Nutrition and Aging was the topic of a recent gathering at Thornton Oaks Retirement Community in Brunswick, Maine as part of the Ounce of Prevention series. This article is shared from the blog of Deb Nelson from Be Well Consulting Group. The most recent session, titled Nutrition and Aging: How Your Needs Change as You Age, was presented by Alison Fernald, RD, LD, CDE. Aging was defined by Alison as the 50+ crowd. Here are some of the highlights from Deb’s blog on Alison’s talk.


The message we received loud and clear was that if we took only one thing from this presentation, it should be: Water. Water. Water. Drink up, people! Don’t like water? Not in the habit of drinking water? Make that glass of water appealing by adding lemon slices, fresh mint and cucumber slices, strawberry slices. The water that we drink makes sure that the nutrients in our food make their way to our cells. Water also helps fight inflammation, flushing toxins out of our bodies.


Fiber (with an assist from water and exercise) keeps things moving through our digestive system, playing a key role in bowel health – moving waste through our 25-ish feet of intestines. Yes, it’s pretty much impossible to talk about nutrition without mentioning poop.


Allison recommends eating 5 – 9 servings (a serving = ½ cup) of fruits and vegetables a day. Alison suggested ½ of your plate should be filled with non-starchy vegetables, ¼ of the plate with grains, and ¼ of the plate with protein (and reminded us that beans are good source of protein – no need to stick with only animal products to get protein). Those fruits and veggies fight inflammation and help keep our joints healthy and provide us with some valuable nutrients.

nutrition and agingFYI – I follow a plant-based diet (See Physicians for Responsible Medicine power plate booklet), and I was super happy to see Alison sharing one of my favorite cookbooks with the group.  


Exercise continues to be important as we age: in addition to lending an assist with digestion, exercise also helps to keep our joints strong and helps to reduce inflammation. Weight-bearing exercise keeps our bones strong, so get out there and go for a walk or run.

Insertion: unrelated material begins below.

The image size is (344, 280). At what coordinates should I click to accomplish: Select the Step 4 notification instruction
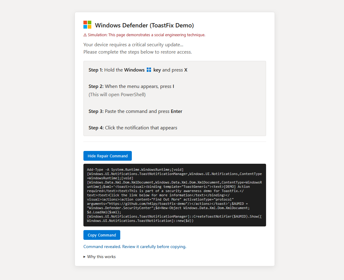tap(133, 128)
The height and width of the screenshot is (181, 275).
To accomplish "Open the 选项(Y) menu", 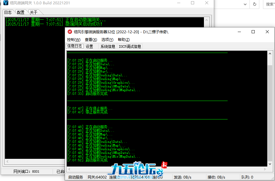I will pos(107,40).
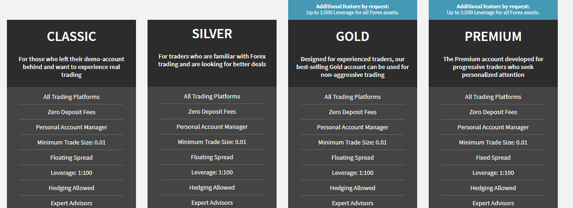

We experience a natural loss of appetite as we age. Alison cautioned us to monitor our weight: if you find yourself losing 5 pounds or more in a month, check in with your health care team.

Watch for weight gain as well. If you’re living in a senior community, each meal averages 700 – 1000 calories (2100 – 3000 calories if you eat three meals in a day); yet, seniors daily caloric intake should be 1400 – 2000 calories. You’ll need to be an advocate for yourself: Alison suggests requesting more veggies on your plate along with a side salad and a small piece of meat (size of a deck of cards). Be persistent; servers and kitchen staff are glad to help you get the food that will fuel you best.


Drink water. Eat a variety of fruits and vegetables. Exercise. Advocate for yourself. And, of course, check with your healthcare team before making any changes to diet and lifestyle.

You’ll notice that these suggestions from Alison apply to us at any age. As we age, however, it’s important to take our history into consideration and identify food and exercise that cause us discomfort. Alison focused on diverticulitis as an example of a common condition in seniors – this underscores the importance of being an advocate for ourselves. Aging doesn’t mean we have to feel lousy; check in with your healthcare team to get to the root of your discomfort and make adjustments.

This was a great discussion; make sure you take advantage of programs and resources available in your community. Jump into the conversation, listen, and learn.”